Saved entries
════════

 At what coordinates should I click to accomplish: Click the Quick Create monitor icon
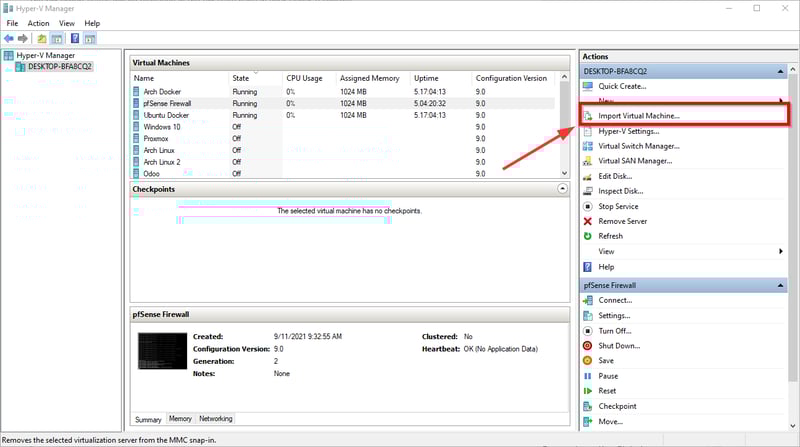pos(588,86)
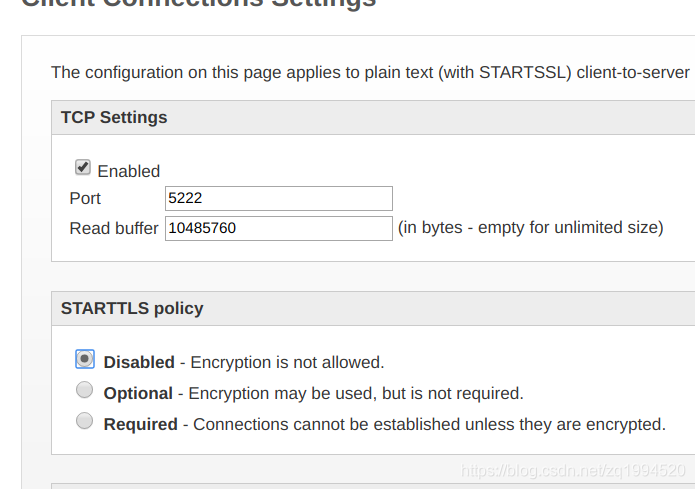Uncheck the Enabled checkbox under TCP Settings
Image resolution: width=695 pixels, height=489 pixels.
[83, 168]
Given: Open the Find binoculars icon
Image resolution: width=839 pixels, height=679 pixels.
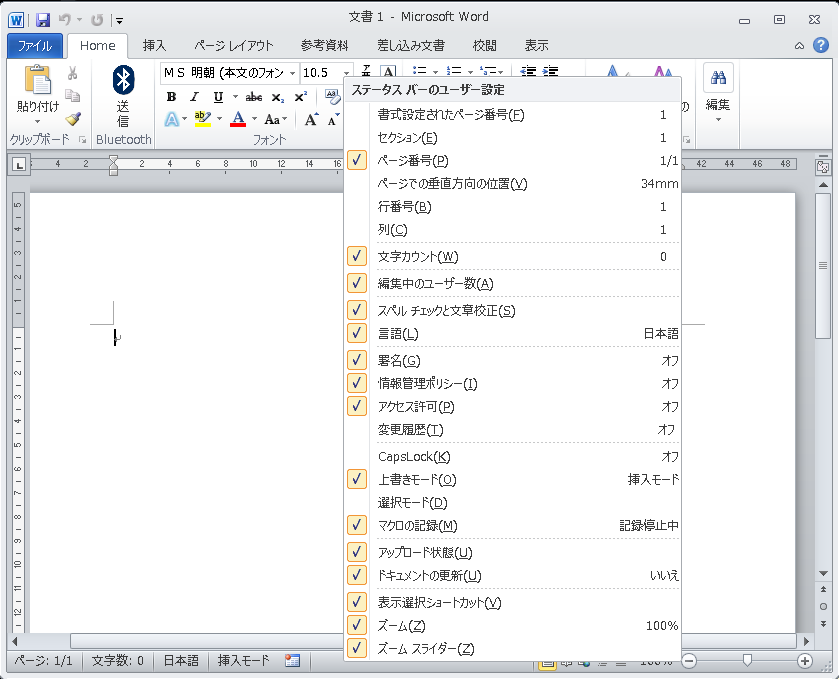Looking at the screenshot, I should 718,78.
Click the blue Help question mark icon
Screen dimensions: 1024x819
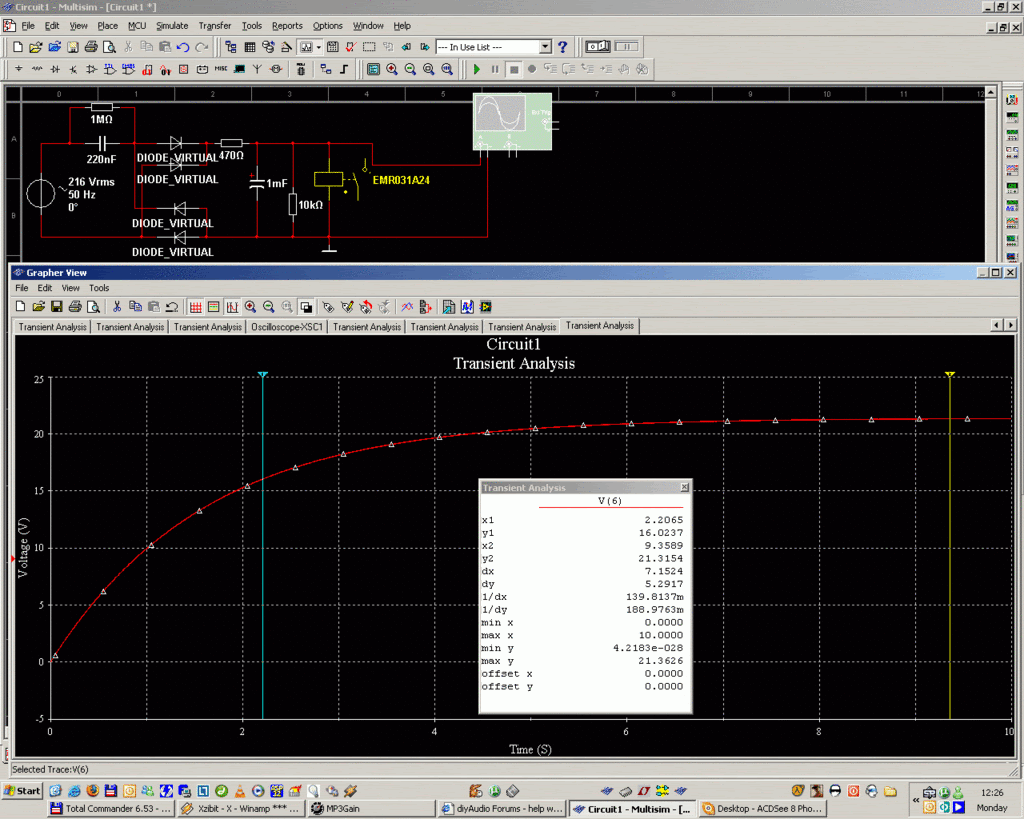[563, 47]
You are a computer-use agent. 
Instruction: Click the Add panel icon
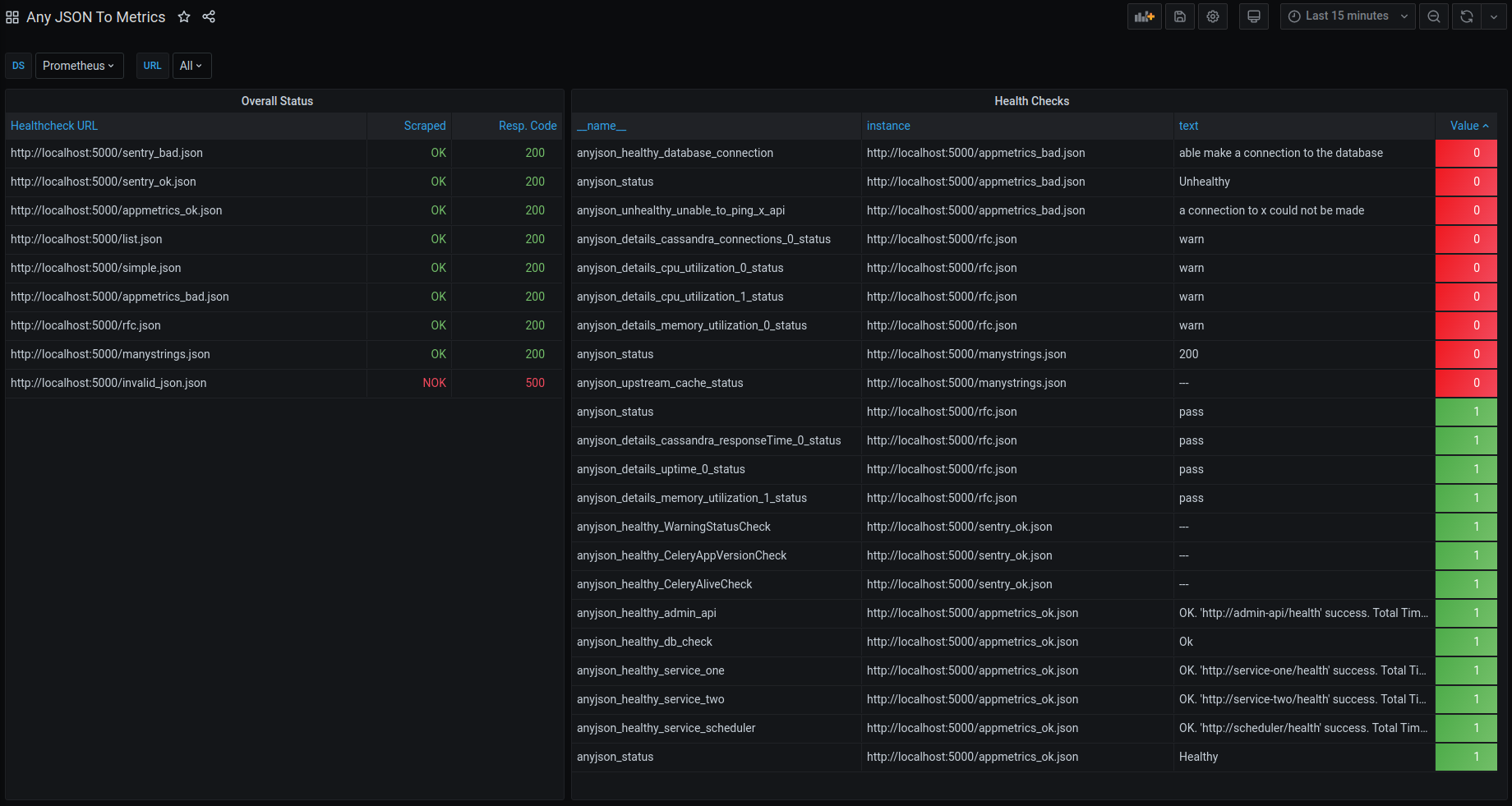point(1144,16)
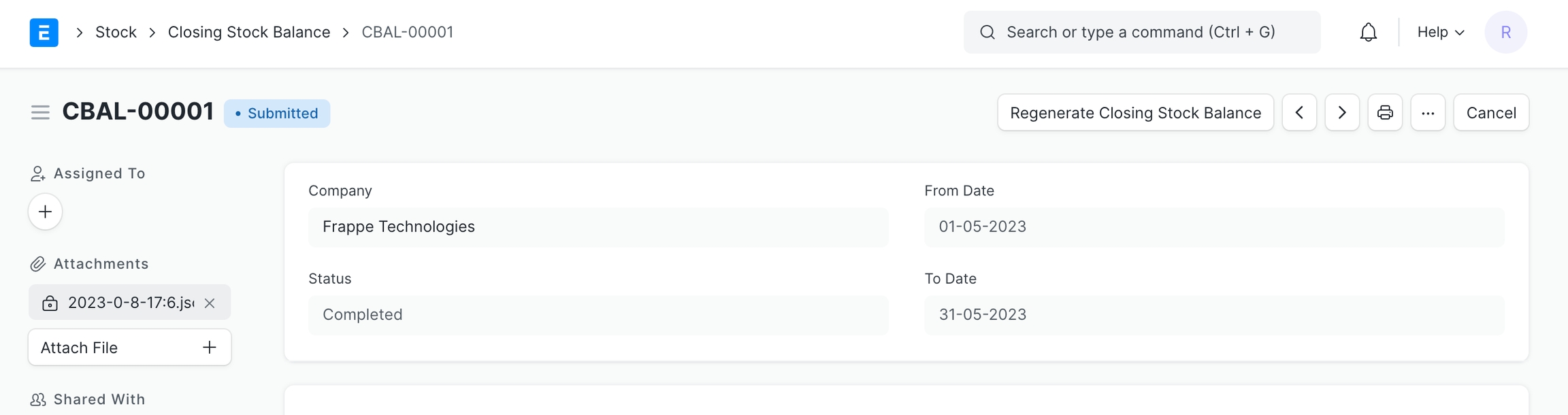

════════

Repeat the data exactly in full, omitting its pictures.

Output of the exercise
 At what coordinates should I click to accomplish: Click the Quick Create monitor icon
pos(588,86)
Uncheck the Enabled checkbox under TCP Settings
Image resolution: width=695 pixels, height=489 pixels.
[83, 168]
Given: Open the Find binoculars icon
Image resolution: width=839 pixels, height=679 pixels.
Looking at the screenshot, I should 718,78.
Click the blue Help question mark icon
Screen dimensions: 1024x819
[563, 47]
You are a computer-use agent. 
Instruction: Click the Add panel icon
point(1144,16)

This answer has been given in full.